The problem now is, I'm seeing weird behavior where the struct is used. For the initialization of the mutexes that it holds for example, prior to retyping, this is how the code looks in the decompilation window (__arg
is a pointer to the newly calloc
ed God-object):
undefined4 *god
. . .
pthread_mutex_init((pthread_mutex_t *)(god + 2),(pthread_mutexattr_t *)0x0);
pthread_mutex_init((pthread_mutex_t *)(god + 0x39),(pthread_mutexattr_t *)0x0);
pthread_mutex_init((pthread_mutex_t *)(god + 0x1c00f2),(pthread_mutexattr_t *)0x0);
Which is ugly, but mostly makes sense.
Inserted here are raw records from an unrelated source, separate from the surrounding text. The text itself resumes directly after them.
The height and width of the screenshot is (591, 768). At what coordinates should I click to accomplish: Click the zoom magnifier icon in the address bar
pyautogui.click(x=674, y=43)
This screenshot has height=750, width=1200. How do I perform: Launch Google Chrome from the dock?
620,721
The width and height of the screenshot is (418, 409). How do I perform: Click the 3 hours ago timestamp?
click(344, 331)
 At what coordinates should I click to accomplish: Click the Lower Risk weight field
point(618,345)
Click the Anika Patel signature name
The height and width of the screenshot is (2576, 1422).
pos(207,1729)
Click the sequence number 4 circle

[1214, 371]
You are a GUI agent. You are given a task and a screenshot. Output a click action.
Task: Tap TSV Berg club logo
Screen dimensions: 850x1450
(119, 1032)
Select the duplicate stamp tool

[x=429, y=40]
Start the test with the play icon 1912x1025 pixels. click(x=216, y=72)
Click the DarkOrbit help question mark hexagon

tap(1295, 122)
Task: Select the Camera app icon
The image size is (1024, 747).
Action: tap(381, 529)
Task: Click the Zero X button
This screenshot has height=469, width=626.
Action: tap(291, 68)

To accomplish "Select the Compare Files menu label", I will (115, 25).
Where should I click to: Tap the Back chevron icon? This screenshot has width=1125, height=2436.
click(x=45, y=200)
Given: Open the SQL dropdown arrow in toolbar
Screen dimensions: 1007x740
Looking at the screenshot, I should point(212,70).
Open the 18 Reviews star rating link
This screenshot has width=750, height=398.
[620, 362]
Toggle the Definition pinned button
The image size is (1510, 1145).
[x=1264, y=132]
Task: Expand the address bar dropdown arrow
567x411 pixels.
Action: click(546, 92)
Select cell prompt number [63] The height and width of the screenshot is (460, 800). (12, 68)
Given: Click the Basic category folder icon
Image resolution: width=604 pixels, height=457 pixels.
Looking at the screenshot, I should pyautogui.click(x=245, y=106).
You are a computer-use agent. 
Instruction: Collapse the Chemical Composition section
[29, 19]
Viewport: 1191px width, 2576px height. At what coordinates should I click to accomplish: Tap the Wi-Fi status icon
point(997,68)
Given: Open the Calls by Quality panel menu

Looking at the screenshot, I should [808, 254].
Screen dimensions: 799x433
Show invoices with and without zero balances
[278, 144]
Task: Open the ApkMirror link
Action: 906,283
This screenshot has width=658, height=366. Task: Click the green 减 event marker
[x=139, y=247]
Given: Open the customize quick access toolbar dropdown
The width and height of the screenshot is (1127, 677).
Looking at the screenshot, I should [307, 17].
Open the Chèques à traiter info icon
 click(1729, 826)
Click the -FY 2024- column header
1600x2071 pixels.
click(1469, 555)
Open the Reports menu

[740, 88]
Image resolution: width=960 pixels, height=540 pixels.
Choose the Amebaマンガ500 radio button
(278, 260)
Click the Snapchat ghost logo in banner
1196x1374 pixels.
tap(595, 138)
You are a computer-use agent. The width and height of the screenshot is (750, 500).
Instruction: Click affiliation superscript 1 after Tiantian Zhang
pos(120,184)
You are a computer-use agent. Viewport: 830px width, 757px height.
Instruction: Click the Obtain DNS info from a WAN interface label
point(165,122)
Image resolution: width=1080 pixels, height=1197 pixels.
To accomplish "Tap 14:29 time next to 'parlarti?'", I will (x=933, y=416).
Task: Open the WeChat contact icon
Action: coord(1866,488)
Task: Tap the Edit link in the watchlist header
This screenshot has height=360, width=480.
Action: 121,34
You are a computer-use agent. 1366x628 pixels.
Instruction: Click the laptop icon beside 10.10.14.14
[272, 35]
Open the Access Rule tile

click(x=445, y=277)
I'm assuming god + 0x39
is a reference to a field (although, god + 0x1c00f2
is a rather huge field offset) . The problem is, when I retype the field to be of type God
(the auto-generated type), it changes to this:
God *god;
pthread_mutex_init(&god->mutex1,(pthread_mutexattr_t *)0x0);
pthread_mutex_init(&god[1].mutex1,(pthread_mutexattr_t *)0x0);
pthread_mutex_init((pthread_mutex_t *)&god[0x8258].field_0x28,(pthread_mutexattr_t *)0x0);
My best guess as to this weird result is the struct was created improperly. If I go around to different functions where it's used and have Ghidra attempt to create a struct, the size of the struct changes every time (although, it's always around 210-230 fields).
Is there anything I can do to improve Ghidra's auto-creation of the struct? And am I correct that the array-access notation suggests an improper creation of a struct?